Snakes, reptiles, turtles, tortoises and amphibians all fall into the general category of reptiles. Each has different requirements for housing, feeding and temperature. The purpose here is to provide our customers with an overview of the necessary requirements of reptiles in general. Most people own, or are at least familiar with, the more social pets. Cats, dogs and other mammals are the most common pets and enjoy handling. In fact, these pets do poorly if not given sufficient human contact – petting and playing are necessary. Reptiles fall into another category all together. In general, reptiles do not thrive on handling, since they are not as social as cats or dogs. Reptiles should only be handled in an effort to keep them tame since too much handling is stressful to them.
In general, it is probably best to keep reptiles in an aquarium. Ten gallon aquariums are good to start with, but remember that some reptiles (like snakes) will quickly grow beyond the dimensions of his size tank. The glass sides will help prevent injuries due to rubbing. A screen cover, along with locking tabs, is a necessity for all reptiles. Not only does it keep them in, but it also keeps other pets and curious fingers out. Most reptiles have different temperature requirements, but since they are cold blooded animals, they need a heat source that they can regulate. The easiest way to accomplish this is with a plug in electric stone that will provide a constant heat source. The reptile can then use this as a means of keeping his body at the best temperature. Incandescent reflectors are good for lighting, and will provide some heat, but since they should be turned off at night (because the reptile needs a day/night cycle as we do) they are less than adequate as a heat source. Something should be placed at the bottom of the aquarium. You should avoid anything that can absorb moisture – this would include cat litter, corn cob, etc. Products that absorb moisture could cause a potential bacterial build-up as moisture and excrement collect. This can be harmful to your pet. Remember, also, that these products may be taken in with the food and cause additional problems. The key to proper care is ease of cleaning – and keeping it that way. For this reason, products like newspaper, Astroturf or products designed for reptile environments will provide the best bedding. All are easy to keep clean – but Astroturf is more pleasant to look at.

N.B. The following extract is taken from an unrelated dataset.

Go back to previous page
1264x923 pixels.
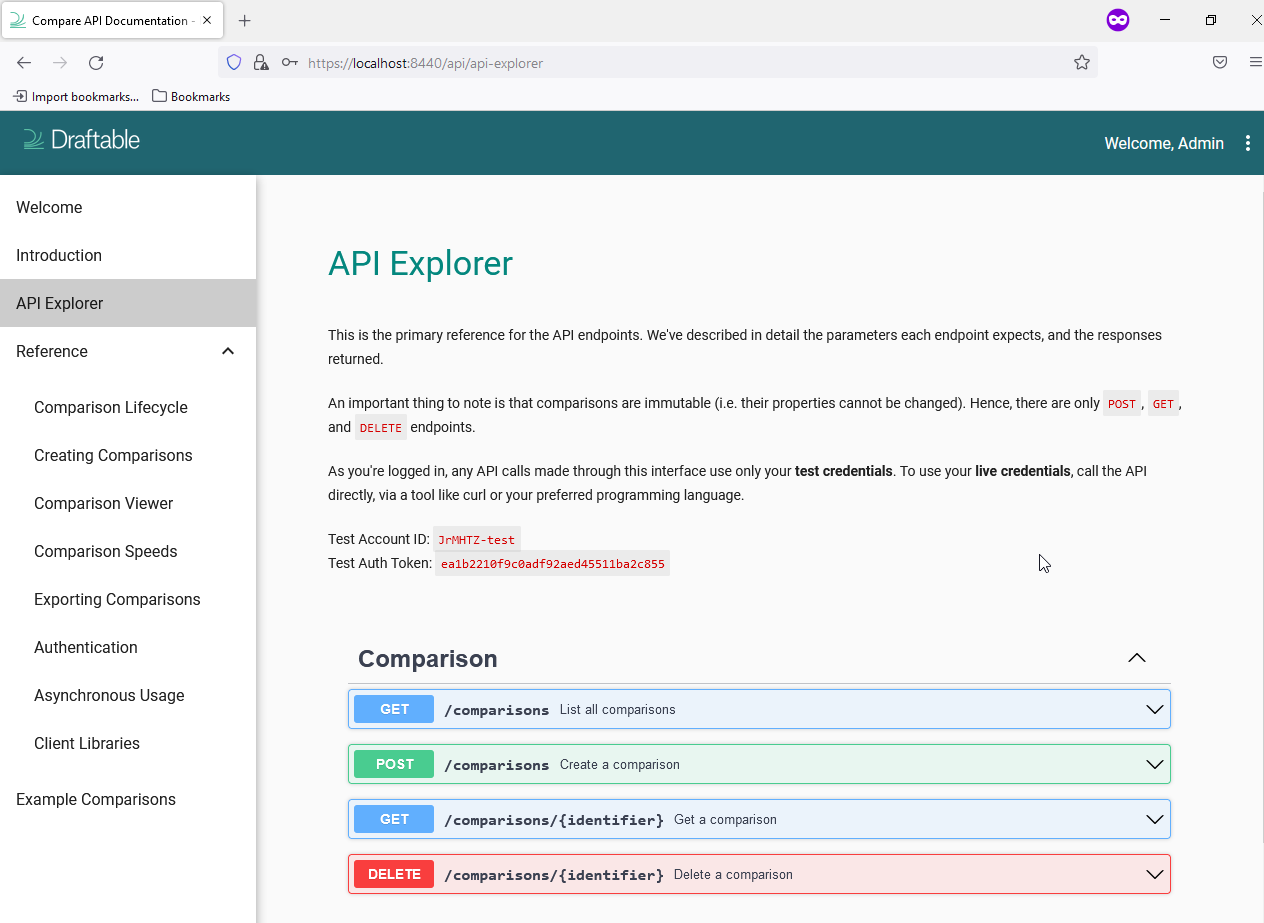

When cleaning your reptile’s cage, use a diluted chlorine bleach solution (1 part of chlorine bleach to 30 parts of water). It is extremely important to remember, for the health of your pet, to make sure that the cage is always kept dry before returning your pet to it. This includes the aquarium itself and the bedding material that you washed. Pine-based products should be avoided because they are toxic to many types of reptiles. Clean water should always be available in a bowl, heavy enough so it cannot be tipped over. Your reptile should also have someplace where he can hide; a flower pot or a box. Some reptiles require a rock or a branch to rub against when shedding. Make sure these are large enough not to tip over when the reptile climbs on them.
As a rule, reptiles of the same type can live together, but to minimize problems, it would probably be best to keep them in separate cages. This avoids territorial battles and aids in cleaning. Preventatives and mediations are available when necessary. A clean, well-maintained cage is the best preventative and should provide you with a healthy, interesting pet that will live for many years.